Aber so oft sie auch den Namen „Giovanna“ ausriefen, es blieb alles ruhig und still, es rührte sich nichts, und niemand zeigte sich.
„Vielleicht haben wir das neulich ja alles nur geträumt“, überlegte Elisa. „Ich werde einmal den alten Pepi fragen, der wohnt in der Almhütte. Und eigentlich weiß er alles.“
„Dann lass uns jetzt dorthin gehen“, schlug Lucia vor, und die Freundin stimmte sofort zu.
*
Der Nachmittag war schon weit fortgeschritten, als die beiden Mädchen an der Almhütte ankamen. Draußen vor dem kleinen Gebäude saß der braungebrannte, bärtige Pepi und rauchte eine Pfeife.
Als der alte Mann mit dem faltigen Gesicht die beiden Mädchen sah, freute er sich, lud sie zu sich an den Tisch ein und servierte ihnen frische Milch.
„Das ist schön, dass ihr mich heute besucht. Habt ihr wieder einmal etwas auf dem Herzen?“ fragte er schmunzelnd.

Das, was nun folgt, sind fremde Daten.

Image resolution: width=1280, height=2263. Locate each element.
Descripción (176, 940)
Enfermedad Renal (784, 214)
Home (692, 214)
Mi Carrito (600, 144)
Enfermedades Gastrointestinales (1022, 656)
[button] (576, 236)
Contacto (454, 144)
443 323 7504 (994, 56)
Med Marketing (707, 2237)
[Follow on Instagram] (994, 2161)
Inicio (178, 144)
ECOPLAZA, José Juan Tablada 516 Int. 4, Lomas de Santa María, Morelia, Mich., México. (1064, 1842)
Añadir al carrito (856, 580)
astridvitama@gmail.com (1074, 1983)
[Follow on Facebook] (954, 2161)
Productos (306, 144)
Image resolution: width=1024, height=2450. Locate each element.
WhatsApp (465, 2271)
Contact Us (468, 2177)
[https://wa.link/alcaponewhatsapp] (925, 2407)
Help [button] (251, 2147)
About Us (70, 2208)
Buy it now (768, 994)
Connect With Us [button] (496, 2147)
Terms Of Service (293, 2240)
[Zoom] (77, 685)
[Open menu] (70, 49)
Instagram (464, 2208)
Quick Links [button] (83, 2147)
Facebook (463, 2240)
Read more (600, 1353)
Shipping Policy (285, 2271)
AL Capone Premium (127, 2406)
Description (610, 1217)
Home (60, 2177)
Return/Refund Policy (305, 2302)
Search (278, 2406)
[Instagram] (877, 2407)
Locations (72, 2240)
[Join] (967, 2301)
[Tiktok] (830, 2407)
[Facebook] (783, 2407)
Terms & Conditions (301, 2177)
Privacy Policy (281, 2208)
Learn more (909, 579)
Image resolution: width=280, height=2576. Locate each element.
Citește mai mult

Elisa nickte. „Wir waren bei den Wasserfällen und sind von da aus in die Waldlichtung gekommen. Dort war es neblig, und plötzlich kam eine Fee, die sich Giovanna nannte. Sie hat uns erzählt, dass wir uns bei ihr etwas wünschen können, aber sie sagte uns auch, dass sie aufpasst, dass wir vernünftige Wünsche stellen. Da sind wir ein bisschen unsicher geworden, und es sind uns keine Wünsche eingefallen. Doch heute, am Ufer des Agnos, da fielen uns plötzlich gleich mehrere Wünsche ein, und die haben wir dann mit einem selbst gebastelten Floß mit den Wellen des Flusses auf die Reise geschickt.“
Pepi hatte gut zugehört. „So habt ihr das alles gut gemacht, aber was wollt ihr jetzt von mir?“
„Wir möchten wissen, ob das alles so seine Richtigkeit hat mit der Fee, und auch, ob sich jetzt unsere Wünsche trotzdem erfüllen werden, obwohl wir sie nicht an Giovanna gerichtet haben.“
„Von den Nebeln aus der Lichtung erzählt man sich viele Geschichten“, wusste der alte Mann. Manche „ Leute behaupten, dass man dort anfängt zu träumen. Von der alten Giovanna haben schon so manche Menschen erzählt, die sie dort gesehen haben wollen. Aber manchmal lässt sie sich sehen und manchmal nicht. Man kann sie nicht zwingen.“
„Und was ist jetzt mit unseren Wünschen?“ erkundigte sich Lucia.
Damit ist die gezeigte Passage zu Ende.